SeptentrionaleRegionum-ortelius-1572

One of the earliest maps to show Mercator's speculative Arctic islands, the apocryphal Friesland, and Zeno's fraudlent version of Labrador, Estotiland.

Title


Septentrionalum Regionum Desrip.
  1572 (undated)     14.5 x 20 in (36.83 x 50.8 cm)     1 : 10000000

Description


One of Abraham Ortelius' most interesting maps, this is his 1572 map of the Arctic, here in its rare second state. The map covers the northern regions from the English Channel to the just south of the North Pole and from America to Russia, including England, Scandinavia, Finland, Denmark, Iceland, and Greenland, as well as parts of America (Estotiland), the apocryphal island of Friesland, and Mercator's speculative Arctic islands.

Ortelius's Sources

Cartographically Ortelius drew from a number of interesting sources including Olaus Magnus's 1539 map of Scandinavia (Carta marina et Descriptio Septentrionalium Terrarium) for Scandinavia and Iceland; Nicolo Zeno's arctic map 1561 ( Septentrionalium Partium Nova Tabula) for Estotiland, Iceland, Greenland, Icaria, and Friesland; Anthony Jenkinson's 1562 map of Russia to fill in the north coast of Russia, and Gerard Mercator's world maps of 1564 and 1569 for the high Arctic.

Estotiland or Labrador?

This is one of the few maps to depict Estotiland and Droegeo, both drawn from the narrative of the Zeno brothers, supposedly written in the 14th century, before Columbus, but actually published by the Venetian merchant and statesman Nicolo Zeno in 1561. Most subsequent cartographers associated Estotiland with Labrador based upon Zeno's description,
… the fishing vessel 'Frise' was blown westward by a storm, and arrived at a land named 'Estotiland,' whose inhabitants traded with 'Engroenelandt.' This country, 'Estotiland,' was very fertile, and had mountains inland.

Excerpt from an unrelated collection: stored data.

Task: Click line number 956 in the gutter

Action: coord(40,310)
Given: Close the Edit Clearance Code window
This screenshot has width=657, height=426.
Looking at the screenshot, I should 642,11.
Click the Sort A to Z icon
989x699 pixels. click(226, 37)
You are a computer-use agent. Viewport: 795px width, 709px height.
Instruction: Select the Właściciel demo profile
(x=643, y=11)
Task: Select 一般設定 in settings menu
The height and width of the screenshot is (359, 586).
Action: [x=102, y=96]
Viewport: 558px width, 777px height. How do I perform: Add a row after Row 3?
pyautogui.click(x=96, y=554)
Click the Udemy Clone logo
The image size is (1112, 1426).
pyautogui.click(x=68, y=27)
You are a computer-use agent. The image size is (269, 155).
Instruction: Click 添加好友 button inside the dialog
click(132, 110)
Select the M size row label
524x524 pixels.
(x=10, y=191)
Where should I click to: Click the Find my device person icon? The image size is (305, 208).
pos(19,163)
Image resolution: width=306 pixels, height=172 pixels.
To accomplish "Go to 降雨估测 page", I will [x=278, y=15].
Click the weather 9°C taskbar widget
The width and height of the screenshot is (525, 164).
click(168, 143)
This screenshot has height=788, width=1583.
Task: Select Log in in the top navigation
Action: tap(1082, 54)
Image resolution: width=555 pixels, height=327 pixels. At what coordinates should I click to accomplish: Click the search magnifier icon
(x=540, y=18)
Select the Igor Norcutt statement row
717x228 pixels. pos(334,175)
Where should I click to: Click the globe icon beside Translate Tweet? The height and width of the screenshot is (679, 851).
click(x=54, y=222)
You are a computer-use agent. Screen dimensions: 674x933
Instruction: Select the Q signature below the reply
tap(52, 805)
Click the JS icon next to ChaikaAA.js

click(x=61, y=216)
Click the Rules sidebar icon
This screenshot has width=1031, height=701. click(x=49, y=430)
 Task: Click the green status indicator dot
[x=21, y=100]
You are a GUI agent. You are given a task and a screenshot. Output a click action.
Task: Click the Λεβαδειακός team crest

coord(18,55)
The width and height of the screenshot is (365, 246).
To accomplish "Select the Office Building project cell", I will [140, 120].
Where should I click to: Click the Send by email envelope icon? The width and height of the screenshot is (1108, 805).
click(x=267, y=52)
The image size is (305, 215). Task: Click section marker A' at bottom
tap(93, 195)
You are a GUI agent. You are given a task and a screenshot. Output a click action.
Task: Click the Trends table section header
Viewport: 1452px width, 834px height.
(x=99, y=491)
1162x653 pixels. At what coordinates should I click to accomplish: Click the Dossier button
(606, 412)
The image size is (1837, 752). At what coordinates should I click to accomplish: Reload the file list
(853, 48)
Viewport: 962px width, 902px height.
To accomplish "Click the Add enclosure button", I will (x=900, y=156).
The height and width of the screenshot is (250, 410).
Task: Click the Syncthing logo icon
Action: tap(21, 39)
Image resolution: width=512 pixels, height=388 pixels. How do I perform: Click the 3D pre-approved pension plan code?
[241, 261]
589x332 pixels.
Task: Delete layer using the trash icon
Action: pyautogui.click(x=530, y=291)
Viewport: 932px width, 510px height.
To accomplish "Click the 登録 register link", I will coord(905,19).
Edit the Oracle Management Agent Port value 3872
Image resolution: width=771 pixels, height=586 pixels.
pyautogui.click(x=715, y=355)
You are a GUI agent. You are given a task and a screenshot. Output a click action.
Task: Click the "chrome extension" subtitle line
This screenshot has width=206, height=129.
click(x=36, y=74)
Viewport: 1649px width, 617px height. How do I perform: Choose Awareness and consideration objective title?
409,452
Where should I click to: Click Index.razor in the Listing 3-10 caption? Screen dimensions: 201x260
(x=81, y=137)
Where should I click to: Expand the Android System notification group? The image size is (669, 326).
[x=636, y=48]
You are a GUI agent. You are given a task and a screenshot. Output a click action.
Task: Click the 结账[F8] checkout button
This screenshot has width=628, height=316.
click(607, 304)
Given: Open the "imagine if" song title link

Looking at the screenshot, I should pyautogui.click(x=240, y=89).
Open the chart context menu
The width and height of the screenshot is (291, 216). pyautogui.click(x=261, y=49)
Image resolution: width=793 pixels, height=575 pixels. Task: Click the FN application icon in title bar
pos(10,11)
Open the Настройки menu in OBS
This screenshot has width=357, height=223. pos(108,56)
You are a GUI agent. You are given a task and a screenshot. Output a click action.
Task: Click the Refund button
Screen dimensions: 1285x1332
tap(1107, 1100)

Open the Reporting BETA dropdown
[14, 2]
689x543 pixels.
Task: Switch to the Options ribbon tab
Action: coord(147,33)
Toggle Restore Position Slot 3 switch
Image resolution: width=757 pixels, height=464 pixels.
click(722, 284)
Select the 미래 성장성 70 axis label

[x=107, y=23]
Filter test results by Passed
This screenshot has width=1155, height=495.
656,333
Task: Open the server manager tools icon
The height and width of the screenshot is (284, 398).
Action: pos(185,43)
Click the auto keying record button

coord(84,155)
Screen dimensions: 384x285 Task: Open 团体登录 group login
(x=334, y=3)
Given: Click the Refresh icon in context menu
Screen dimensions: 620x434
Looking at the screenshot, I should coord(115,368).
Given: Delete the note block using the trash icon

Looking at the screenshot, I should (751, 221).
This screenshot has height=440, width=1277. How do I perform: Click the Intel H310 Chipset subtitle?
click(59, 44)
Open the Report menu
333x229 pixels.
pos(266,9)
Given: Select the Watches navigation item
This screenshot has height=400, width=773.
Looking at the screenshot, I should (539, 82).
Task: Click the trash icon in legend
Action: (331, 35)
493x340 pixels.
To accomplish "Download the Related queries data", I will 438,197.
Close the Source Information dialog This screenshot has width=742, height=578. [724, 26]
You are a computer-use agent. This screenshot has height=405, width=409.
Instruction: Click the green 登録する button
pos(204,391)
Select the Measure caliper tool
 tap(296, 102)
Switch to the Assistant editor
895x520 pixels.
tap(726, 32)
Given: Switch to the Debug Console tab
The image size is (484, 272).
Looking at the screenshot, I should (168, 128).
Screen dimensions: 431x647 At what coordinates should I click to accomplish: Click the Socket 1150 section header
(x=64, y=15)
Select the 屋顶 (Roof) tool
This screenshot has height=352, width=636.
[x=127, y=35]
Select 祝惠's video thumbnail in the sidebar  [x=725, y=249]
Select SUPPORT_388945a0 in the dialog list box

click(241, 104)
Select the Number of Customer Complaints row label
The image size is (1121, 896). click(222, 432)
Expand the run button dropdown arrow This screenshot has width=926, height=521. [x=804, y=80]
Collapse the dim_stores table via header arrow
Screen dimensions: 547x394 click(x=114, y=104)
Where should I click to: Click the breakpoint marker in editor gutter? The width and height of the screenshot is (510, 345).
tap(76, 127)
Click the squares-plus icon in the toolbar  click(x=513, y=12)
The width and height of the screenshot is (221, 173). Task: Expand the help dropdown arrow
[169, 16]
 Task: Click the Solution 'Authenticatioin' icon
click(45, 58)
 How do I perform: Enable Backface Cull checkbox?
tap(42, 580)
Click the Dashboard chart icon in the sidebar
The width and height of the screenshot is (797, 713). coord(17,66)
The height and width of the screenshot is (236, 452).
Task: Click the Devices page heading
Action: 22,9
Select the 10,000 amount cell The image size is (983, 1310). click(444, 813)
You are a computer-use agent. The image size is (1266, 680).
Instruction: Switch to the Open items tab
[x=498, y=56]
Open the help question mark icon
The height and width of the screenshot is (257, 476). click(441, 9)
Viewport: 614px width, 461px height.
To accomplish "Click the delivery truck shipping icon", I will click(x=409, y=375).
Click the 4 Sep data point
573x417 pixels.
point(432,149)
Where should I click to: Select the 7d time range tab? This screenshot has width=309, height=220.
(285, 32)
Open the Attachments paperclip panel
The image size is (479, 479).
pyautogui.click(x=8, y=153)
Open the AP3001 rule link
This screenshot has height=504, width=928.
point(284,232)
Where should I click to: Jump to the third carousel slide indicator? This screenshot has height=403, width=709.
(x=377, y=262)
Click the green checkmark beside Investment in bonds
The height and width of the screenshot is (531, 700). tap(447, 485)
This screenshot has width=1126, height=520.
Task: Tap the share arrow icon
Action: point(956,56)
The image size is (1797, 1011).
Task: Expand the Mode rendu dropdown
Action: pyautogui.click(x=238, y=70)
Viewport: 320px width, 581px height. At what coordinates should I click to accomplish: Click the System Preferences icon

The king of this country possessed books written in Latin, which he did not understand. The language that he spoke and his subjects shared no similarity to that of the Vikings. The king of Estotiland, seeing that his guests sailed safely with the aid of an instrument (the compass), persuaded them to make a maritime expedition to another land to the south called 'Drogeo.'
While Zeno's cartography was influential in the 16th and 17th centuries, modern scholarships suggests that Nicolo's work was mostly a fictional Venetian attempt to co-opt the achievements of the Genoese navigator, Christopher Columbus.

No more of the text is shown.